Search the entries for the word "chart". Copy every line that holds it.

[Opening Supplied entries section]

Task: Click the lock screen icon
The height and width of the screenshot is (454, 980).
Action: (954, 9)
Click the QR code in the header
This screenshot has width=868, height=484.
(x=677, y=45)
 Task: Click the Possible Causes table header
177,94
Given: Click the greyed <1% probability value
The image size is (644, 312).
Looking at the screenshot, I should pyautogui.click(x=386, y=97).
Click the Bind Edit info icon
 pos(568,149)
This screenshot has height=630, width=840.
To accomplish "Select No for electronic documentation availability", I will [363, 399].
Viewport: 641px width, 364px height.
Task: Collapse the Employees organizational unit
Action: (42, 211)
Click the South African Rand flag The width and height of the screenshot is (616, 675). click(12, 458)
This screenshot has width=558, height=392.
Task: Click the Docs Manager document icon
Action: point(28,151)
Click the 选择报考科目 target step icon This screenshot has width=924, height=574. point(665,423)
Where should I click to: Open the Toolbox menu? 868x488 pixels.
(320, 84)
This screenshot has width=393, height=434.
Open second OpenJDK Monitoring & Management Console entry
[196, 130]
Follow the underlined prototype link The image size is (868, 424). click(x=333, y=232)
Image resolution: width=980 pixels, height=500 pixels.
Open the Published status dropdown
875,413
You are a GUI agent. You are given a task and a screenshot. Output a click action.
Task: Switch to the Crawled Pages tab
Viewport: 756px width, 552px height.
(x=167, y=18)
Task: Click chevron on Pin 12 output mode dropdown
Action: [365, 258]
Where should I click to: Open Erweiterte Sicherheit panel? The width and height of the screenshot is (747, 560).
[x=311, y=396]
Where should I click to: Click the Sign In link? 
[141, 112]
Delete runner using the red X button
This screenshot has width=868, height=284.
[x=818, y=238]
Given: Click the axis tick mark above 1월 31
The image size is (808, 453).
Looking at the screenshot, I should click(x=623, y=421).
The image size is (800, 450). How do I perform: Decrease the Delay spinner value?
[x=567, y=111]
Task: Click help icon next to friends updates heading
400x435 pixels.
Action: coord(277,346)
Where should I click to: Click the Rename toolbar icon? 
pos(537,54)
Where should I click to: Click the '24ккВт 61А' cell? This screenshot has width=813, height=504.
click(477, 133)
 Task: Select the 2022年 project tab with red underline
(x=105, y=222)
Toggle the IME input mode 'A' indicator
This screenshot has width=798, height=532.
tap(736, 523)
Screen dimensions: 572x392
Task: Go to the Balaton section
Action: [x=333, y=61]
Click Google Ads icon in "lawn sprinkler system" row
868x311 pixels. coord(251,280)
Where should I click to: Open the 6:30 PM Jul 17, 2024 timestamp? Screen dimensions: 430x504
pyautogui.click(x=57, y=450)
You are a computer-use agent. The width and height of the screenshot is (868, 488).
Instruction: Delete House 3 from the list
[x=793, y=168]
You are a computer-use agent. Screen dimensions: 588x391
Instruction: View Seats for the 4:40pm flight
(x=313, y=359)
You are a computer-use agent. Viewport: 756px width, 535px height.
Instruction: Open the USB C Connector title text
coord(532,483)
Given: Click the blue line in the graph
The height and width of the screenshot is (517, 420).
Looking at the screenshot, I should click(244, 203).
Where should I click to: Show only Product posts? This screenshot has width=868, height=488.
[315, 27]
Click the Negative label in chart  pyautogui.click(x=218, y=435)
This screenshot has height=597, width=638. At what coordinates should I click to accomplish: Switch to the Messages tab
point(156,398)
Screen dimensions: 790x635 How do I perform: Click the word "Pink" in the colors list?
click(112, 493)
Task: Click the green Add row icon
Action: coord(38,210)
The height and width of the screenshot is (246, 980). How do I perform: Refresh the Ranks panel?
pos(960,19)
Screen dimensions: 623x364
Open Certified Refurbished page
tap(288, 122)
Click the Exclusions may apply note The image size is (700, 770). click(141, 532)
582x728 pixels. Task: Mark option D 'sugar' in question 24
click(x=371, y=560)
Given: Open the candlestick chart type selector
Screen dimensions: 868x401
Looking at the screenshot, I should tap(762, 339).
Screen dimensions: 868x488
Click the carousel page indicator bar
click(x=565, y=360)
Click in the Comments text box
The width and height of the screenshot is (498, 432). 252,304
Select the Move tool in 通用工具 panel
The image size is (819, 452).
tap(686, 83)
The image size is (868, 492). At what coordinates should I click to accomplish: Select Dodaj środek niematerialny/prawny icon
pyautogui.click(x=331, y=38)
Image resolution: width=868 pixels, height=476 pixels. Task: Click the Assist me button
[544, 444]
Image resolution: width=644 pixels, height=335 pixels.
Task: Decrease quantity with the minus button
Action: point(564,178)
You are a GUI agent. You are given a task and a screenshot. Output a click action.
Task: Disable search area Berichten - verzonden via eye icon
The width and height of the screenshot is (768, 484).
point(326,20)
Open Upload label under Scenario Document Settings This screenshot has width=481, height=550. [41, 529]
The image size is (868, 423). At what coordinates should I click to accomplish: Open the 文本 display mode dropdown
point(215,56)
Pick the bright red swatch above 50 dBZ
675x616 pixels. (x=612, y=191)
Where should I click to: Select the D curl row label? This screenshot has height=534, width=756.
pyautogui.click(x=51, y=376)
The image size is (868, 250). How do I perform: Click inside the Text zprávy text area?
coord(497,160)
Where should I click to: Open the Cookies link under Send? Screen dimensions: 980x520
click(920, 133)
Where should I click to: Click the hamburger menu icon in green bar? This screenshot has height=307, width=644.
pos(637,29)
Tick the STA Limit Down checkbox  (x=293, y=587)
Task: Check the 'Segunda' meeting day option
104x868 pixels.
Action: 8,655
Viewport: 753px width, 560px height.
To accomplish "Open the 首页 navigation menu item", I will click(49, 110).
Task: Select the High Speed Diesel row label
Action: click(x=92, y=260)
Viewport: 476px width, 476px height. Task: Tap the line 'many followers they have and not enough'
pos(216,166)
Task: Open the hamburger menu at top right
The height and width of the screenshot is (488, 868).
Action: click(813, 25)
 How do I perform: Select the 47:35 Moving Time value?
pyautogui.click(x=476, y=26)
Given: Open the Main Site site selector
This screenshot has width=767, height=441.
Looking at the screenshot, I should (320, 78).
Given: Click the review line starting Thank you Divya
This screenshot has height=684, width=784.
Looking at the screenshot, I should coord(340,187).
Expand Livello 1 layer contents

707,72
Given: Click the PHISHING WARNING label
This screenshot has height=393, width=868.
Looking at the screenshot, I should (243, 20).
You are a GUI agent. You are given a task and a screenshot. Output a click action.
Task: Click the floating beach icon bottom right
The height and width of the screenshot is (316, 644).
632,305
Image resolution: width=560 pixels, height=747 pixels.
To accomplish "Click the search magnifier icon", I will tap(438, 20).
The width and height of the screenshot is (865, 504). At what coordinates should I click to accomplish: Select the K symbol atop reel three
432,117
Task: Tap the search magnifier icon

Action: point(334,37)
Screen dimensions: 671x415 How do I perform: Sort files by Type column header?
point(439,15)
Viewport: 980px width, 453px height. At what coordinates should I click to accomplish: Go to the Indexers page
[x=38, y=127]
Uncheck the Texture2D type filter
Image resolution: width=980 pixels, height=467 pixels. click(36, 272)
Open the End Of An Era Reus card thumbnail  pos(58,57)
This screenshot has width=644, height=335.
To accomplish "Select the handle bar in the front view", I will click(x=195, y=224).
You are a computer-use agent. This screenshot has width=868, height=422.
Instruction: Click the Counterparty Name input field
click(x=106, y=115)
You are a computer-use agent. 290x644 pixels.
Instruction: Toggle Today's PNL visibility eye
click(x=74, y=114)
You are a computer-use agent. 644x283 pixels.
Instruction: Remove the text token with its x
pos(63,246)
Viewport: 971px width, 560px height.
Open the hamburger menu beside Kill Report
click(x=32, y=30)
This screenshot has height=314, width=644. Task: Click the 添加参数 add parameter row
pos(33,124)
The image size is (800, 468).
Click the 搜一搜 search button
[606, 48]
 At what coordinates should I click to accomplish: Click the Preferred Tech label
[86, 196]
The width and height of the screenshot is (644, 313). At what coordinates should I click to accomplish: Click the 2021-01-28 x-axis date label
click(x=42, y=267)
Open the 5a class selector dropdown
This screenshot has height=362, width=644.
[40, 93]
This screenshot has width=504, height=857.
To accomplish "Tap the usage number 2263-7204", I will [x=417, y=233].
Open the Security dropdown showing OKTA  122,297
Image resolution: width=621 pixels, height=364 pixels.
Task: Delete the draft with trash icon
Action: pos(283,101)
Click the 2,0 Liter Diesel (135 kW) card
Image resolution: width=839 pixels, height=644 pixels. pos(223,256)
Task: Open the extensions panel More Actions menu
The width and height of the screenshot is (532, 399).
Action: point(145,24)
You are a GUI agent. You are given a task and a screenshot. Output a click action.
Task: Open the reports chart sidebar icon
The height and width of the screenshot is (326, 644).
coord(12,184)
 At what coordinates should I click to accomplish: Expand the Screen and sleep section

[Closing Supplied entries section]

Final answer:
Click the Negative label in chart  pyautogui.click(x=218, y=435)
Given: Open the candlestick chart type selector
Task: Open the reports chart sidebar icon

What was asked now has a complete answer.